SOURCE RECORDS –
----
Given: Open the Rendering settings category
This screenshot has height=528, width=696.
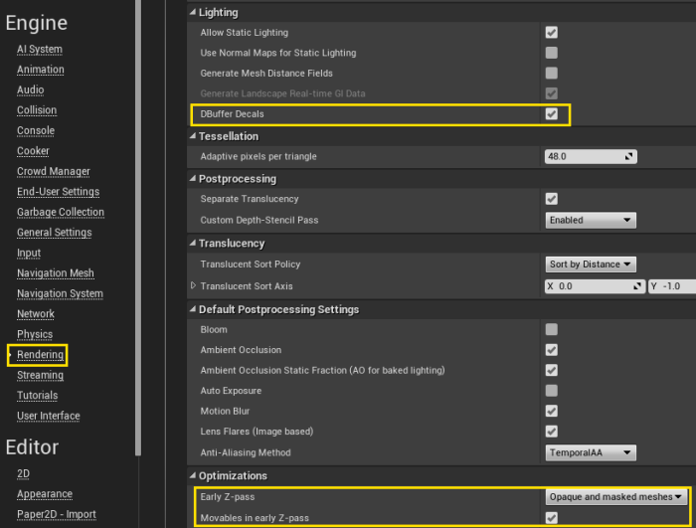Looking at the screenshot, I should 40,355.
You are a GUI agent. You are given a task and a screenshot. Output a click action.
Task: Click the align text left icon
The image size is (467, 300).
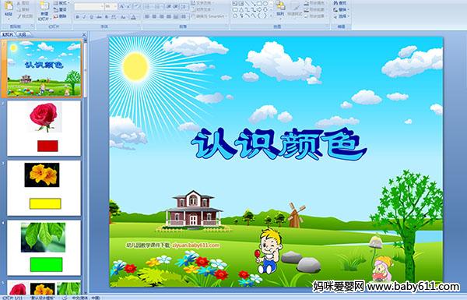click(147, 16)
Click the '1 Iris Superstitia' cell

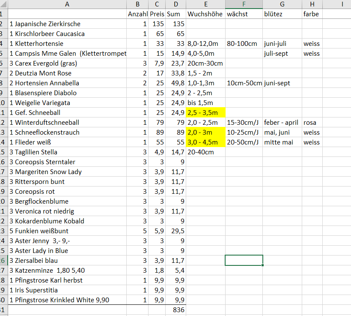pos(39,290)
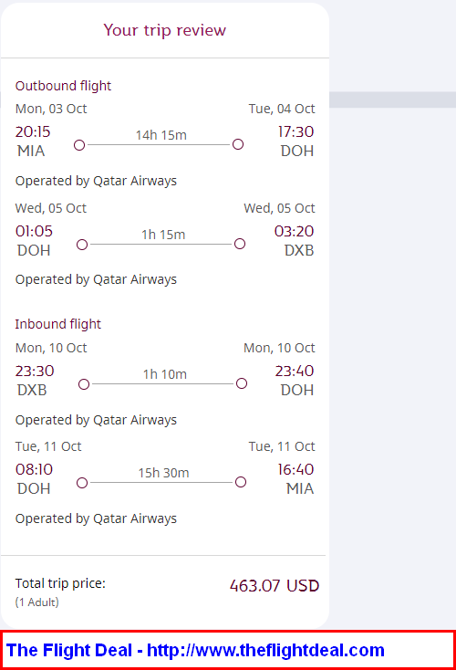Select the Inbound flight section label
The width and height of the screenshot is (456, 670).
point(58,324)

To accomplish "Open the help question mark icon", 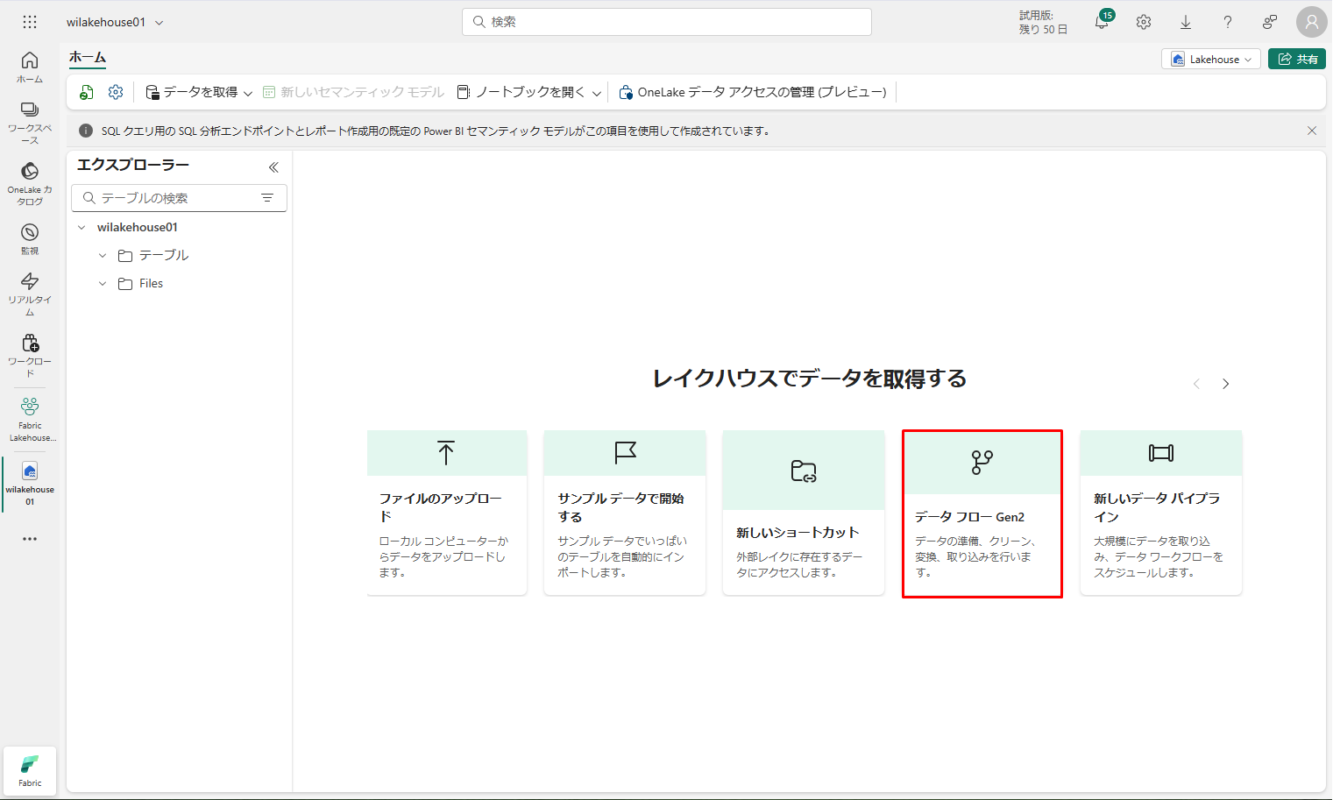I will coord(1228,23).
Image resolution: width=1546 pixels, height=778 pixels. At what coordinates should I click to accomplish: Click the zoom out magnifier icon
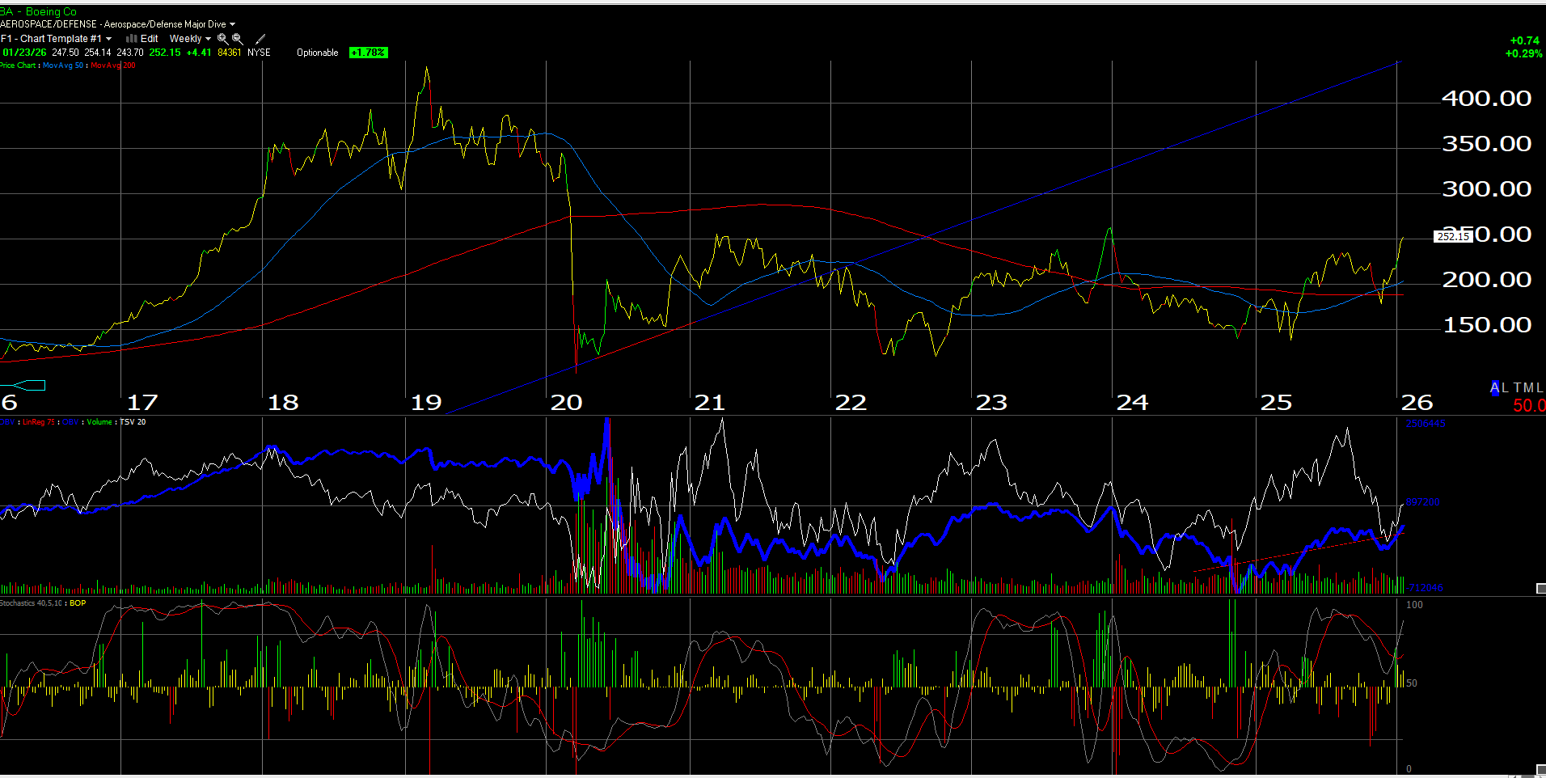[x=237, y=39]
----
YOUR TASK – Leave every picture out and print exactly the lines from the one that contains "Image resolution: width=1546" through the last line of the material above.

COMPLETED EXERCISE –
Image resolution: width=1546 pixels, height=778 pixels. At what coordinates should I click to accomplish: Click the zoom out magnifier icon
[x=237, y=39]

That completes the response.